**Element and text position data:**
-------

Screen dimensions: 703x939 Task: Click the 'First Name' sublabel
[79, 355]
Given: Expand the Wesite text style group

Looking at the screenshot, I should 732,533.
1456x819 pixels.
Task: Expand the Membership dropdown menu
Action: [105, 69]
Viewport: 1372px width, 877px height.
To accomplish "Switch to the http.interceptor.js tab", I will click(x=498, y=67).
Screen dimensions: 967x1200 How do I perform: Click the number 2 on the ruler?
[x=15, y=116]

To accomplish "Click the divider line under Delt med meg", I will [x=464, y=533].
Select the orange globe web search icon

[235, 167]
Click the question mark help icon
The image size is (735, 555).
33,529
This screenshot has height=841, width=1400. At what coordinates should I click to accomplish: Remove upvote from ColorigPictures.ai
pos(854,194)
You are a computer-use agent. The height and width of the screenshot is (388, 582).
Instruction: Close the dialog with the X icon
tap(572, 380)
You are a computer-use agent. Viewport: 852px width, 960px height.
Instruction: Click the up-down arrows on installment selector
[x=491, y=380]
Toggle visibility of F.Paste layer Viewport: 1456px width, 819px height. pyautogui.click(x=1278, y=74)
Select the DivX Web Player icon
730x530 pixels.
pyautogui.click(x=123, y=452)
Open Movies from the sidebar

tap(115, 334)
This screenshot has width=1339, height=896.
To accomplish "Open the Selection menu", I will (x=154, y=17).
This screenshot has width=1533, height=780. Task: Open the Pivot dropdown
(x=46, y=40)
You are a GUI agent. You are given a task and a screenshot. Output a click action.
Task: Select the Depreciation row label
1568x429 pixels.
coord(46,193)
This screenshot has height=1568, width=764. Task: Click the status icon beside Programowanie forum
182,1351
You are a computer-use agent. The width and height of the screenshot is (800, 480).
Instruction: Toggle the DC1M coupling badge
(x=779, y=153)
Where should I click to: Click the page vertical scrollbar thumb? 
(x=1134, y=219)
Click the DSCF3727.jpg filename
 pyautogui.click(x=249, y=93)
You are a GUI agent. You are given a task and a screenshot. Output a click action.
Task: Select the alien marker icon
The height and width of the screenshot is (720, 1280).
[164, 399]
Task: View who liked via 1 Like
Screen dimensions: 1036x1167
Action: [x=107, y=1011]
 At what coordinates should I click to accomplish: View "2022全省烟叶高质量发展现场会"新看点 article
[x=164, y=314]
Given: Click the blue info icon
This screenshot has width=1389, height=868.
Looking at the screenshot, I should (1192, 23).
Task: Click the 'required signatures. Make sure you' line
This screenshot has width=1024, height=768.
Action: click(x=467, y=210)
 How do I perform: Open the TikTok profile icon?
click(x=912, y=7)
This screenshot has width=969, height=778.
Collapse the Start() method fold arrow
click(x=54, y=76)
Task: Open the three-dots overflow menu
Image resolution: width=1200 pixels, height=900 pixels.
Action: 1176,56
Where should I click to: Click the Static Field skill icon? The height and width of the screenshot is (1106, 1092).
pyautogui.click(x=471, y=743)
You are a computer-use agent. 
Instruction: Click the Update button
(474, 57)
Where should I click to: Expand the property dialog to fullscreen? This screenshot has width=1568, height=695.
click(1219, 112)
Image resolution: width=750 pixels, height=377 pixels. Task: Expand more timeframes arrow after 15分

-------

**EXERCISE:** Render every line of the records above as a JSON list of strings, one string per line, leaving out blank lines.

**FULL RESPONSE:**
[
  "Screen dimensions: 703x939 Task: Click the 'First Name' sublabel",
  "[79, 355]",
  "Given: Expand the Wesite text style group",
  "Looking at the screenshot, I should 732,533.",
  "1456x819 pixels.",
  "Task: Expand the Membership dropdown menu",
  "Action: [105, 69]",
  "Viewport: 1372px width, 877px height.",
  "To accomplish \"Switch to the http.interceptor.js tab\", I will click(x=498, y=67).",
  "Screen dimensions: 967x1200 How do I perform: Click the number 2 on the ruler?",
  "[x=15, y=116]",
  "To accomplish \"Click the divider line under Delt med meg\", I will [x=464, y=533].",
  "Select the orange globe web search icon",
  "[235, 167]",
  "Click the question mark help icon",
  "The image size is (735, 555).",
  "33,529",
  "This screenshot has height=841, width=1400. At what coordinates should I click to accomplish: Remove upvote from ColorigPictures.ai",
  "pos(854,194)",
  "You are a computer-use agent. The height and width of the screenshot is (388, 582).",
  "Instruction: Close the dialog with the X icon",
  "tap(572, 380)",
  "You are a computer-use agent. Viewport: 852px width, 960px height.",
  "Instruction: Click the up-down arrows on installment selector",
  "[x=491, y=380]",
  "Toggle visibility of F.Paste layer Viewport: 1456px width, 819px height. pyautogui.click(x=1278, y=74)",
  "Select the DivX Web Player icon",
  "730x530 pixels.",
  "pyautogui.click(x=123, y=452)",
  "Open Movies from the sidebar",
  "tap(115, 334)",
  "This screenshot has width=1339, height=896.",
  "To accomplish \"Open the Selection menu\", I will (x=154, y=17).",
  "This screenshot has width=1533, height=780. Task: Open the Pivot dropdown",
  "(x=46, y=40)",
  "You are a GUI agent. You are given a task and a screenshot. Output a click action.",
  "Task: Select the Depreciation row label",
  "1568x429 pixels.",
  "coord(46,193)",
  "This screenshot has height=1568, width=764. Task: Click the status icon beside Programowanie forum",
  "182,1351",
  "You are a computer-use agent. The width and height of the screenshot is (800, 480).",
  "Instruction: Toggle the DC1M coupling badge",
  "(x=779, y=153)",
  "Where should I click to: Click the page vertical scrollbar thumb? ",
  "(x=1134, y=219)",
  "Click the DSCF3727.jpg filename",
  " pyautogui.click(x=249, y=93)",
  "You are a GUI agent. You are given a task and a screenshot. Output a click action.",
  "Task: Select the alien marker icon",
  "The height and width of the screenshot is (720, 1280).",
  "[164, 399]",
  "Task: View who liked via 1 Like",
  "Screen dimensions: 1036x1167",
  "Action: [x=107, y=1011]",
  " At what coordinates should I click to accomplish: View \"2022全省烟叶高质量发展现场会\"新看点 article",
  "[x=164, y=314]",
  "Given: Click the blue info icon",
  "This screenshot has width=1389, height=868.",
  "Looking at the screenshot, I should (1192, 23).",
  "Task: Click the 'required signatures. Make sure you' line",
  "This screenshot has width=1024, height=768.",
  "Action: click(x=467, y=210)",
  " How do I perform: Open the TikTok profile icon?",
  "click(x=912, y=7)",
  "This screenshot has width=969, height=778.",
  "Collapse the Start() method fold arrow",
  "click(x=54, y=76)",
  "Task: Open the three-dots overflow menu",
  "Image resolution: width=1200 pixels, height=900 pixels.",
  "Action: 1176,56",
  "Where should I click to: Click the Static Field skill icon? The height and width of the screenshot is (1106, 1092).",
  "pyautogui.click(x=471, y=743)",
  "You are a computer-use agent. ",
  "Instruction: Click the Update button",
  "(474, 57)",
  "Where should I click to: Expand the property dialog to fullscreen? This screenshot has width=1568, height=695.",
  "click(1219, 112)",
  "Image resolution: width=750 pixels, height=377 pixels. Task: Expand more timeframes arrow after 15分"
]